CDEC Summary

[1 sentence description of data type (modeled or gage)…and source and purpose.]

Data Access

Parameters

Stations

Station IDs follow a 3-character alphanumeric format. When the ID is known, the station metadata can be looked up using the following URL pattern:

https://cdec.water.ca.gov/dynamicapp/staMeta?station_id={XXX}

CDEC has an interactive station locator map located at https://cdec.water.ca.gov/webgis/?appid=cdecstation

Stations can also be queried by river basin. For the greater Sacramento-San Joaquin basin, this includes the following river basins:

river_basins <- read_csv("cdec_river_basins.csv")
river_basins |> filter(selected) |> pull(river_basin) |> paste(collapse=", ") |> cat()
## AMERICAN RIVER, BATTLE CREEK, BEAR RIVER, BUTTE CREEK, CACHE CREEK, CALAVERAS RIVER, COSUMNES RIVER, COTTONWOOD CREEK, DELTA, FEATHER RIVER, KERN RIVER, KINGS RIVER, MC CLOUD RIVER, MERCED RIVER, MOKELUMNE RIVER, PIT RIVER, PUTAH CREEK, SACRAMENTO RIVER, SACTO VLY NE, SACTO VLY WEST, SAN JOAQUIN FLOOR, SAN JOAQUIN RIVER, SAN JOAQUIN VLY WEST, STANISLAUS RIVER, STONY CREEK, TUOLUMNE RIVER, YUBA RIVER

Sensors

Refer to the station ID for which sensors are available at a particular station.

Following are the sensor codes that report some variation of flow in cfs. There are many other codes not listed here including stage, temperature, turbidity, etc.

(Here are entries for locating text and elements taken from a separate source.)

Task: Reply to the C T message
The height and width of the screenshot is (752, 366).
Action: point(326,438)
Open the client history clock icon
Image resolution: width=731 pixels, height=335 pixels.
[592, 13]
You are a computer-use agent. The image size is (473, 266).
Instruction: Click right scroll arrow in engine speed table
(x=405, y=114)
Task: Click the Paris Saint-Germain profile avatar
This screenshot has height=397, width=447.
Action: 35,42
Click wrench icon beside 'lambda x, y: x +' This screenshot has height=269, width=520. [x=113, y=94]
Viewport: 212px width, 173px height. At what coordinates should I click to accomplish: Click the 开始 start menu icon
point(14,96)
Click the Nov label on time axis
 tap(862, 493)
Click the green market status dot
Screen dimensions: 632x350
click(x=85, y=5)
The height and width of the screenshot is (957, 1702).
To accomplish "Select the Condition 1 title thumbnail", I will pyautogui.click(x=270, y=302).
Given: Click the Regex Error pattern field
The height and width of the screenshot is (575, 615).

Codes for standard in-stream flow, mapped and summarized in this report for mainstems:

  • 20 = FLOW = FLOW, RIVER DISCHARGE, CFS*
  • 41 = MFLOW = FLOW, MEAN DAILY, CFS*

Codes for other flow (cfs) sensors in the CDEC database:

  • 110 = DIVERSN = FLOW, CANAL DIVERSION, CFS*
  • 23 = OUTFLOW = RESERVOIR OUTFLOW, CFS*
  • 76 = INFLOW = RESERVOIR INFLOW, CFS
  • 7 = REL SCH = SCHEDULED RELEASE, CFS (manually reported)
  • 210 = AUXFLOW = FLOW AUX, CFS
  • 165 = FLOW.XX = FLOW, RIVER DISCHARGE PRECISE, CFS (rarely used)
  • 8 = FNF = FULL NATURAL FLOW, CFS (modeled)

*sensors indicated are also shown on the map for context but are not included in the summary stats for this report

Durations (timesteps)

A particular station sensor will have data available at one or more of these duration types. The station lookup page will describe which sensor-duration combinations are available.

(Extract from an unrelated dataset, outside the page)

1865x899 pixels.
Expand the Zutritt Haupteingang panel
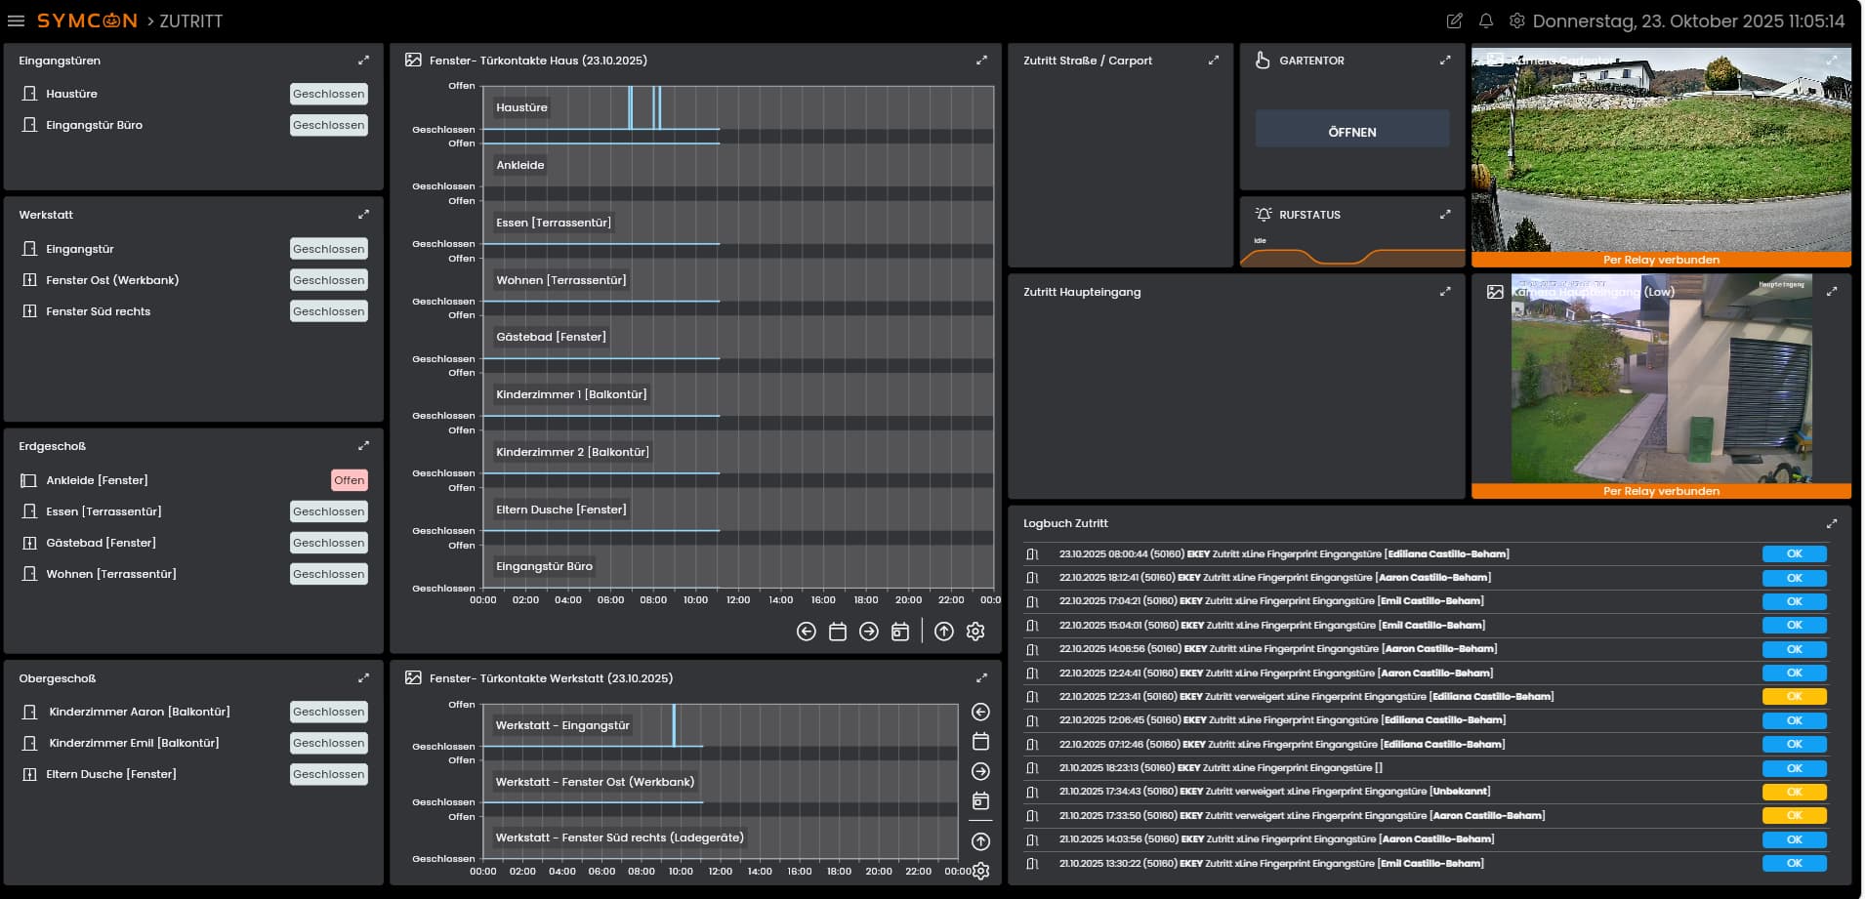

  • E = EVENT (typically 15-minute intervals)
  • H = HOURLY
  • D = DAILY

For example, BCK has flow data (sensor 20) available at the 15-minute (duration E) and hourly (duration H) timesteps, as well as in a summarized daily mean format (sensor 41, duration D).

Data Access Options

CSV web service

Data can be queried in CSV format using the following URL template, including the 3-digit station ID, the sensor and duration codes described above, and the start and end dates.

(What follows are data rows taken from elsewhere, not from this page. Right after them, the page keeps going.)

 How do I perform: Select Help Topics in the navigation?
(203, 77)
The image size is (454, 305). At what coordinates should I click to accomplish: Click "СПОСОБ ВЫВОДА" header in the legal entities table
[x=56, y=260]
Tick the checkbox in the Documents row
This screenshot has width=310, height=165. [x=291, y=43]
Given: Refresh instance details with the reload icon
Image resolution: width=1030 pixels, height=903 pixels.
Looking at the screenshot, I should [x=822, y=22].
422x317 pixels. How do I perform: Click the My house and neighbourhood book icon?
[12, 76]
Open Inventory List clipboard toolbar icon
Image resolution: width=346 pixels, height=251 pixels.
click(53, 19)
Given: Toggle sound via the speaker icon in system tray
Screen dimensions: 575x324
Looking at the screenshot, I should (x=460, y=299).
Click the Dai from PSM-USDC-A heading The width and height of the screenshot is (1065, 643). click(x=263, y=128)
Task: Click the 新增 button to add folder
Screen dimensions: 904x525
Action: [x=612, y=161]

https://cdec.water.ca.gov/dynamicapp/req/CSVDataServlet?Stations={XXX}&SensorNums={XX}&dur_code={X}&Start={YYYY-MM-DD}&End={YYYY-MM-DD}

Web API

Data can be queried via the CDEC API. This is documented in PDFs linked at https://cdec.water.ca.gov/queryTools.html

Visual Interface

Real-time, daily, monthly query options are available at the following link: https://cdec.water.ca.gov/queryTools.html

An alternate interface allows the user to query the most recent data by each sensor, listed out for an entire river basin: https://cdec.water.ca.gov/dynamicapp/getAll

R package CDECRetrieve

FlowWest developed the R package CDECRetrieve for querying CDEC data. This package is documented at https://github.com/FlowWest/CDECRetrieve and can be installed via:

remotes::install_github("flowwest/CDECRetrieve")

Spatial & Temporal Coverage

The following section assesses spatial and temporal coverage of the stations.

Temporal Coverage

The following chart summarizes the ranges of data availability. This is based on the published start and end dates and does not account for NA values within these ranges. Not listed in this figure because no stations are present: Bear Creek, Paynes Creek, Calaveras River.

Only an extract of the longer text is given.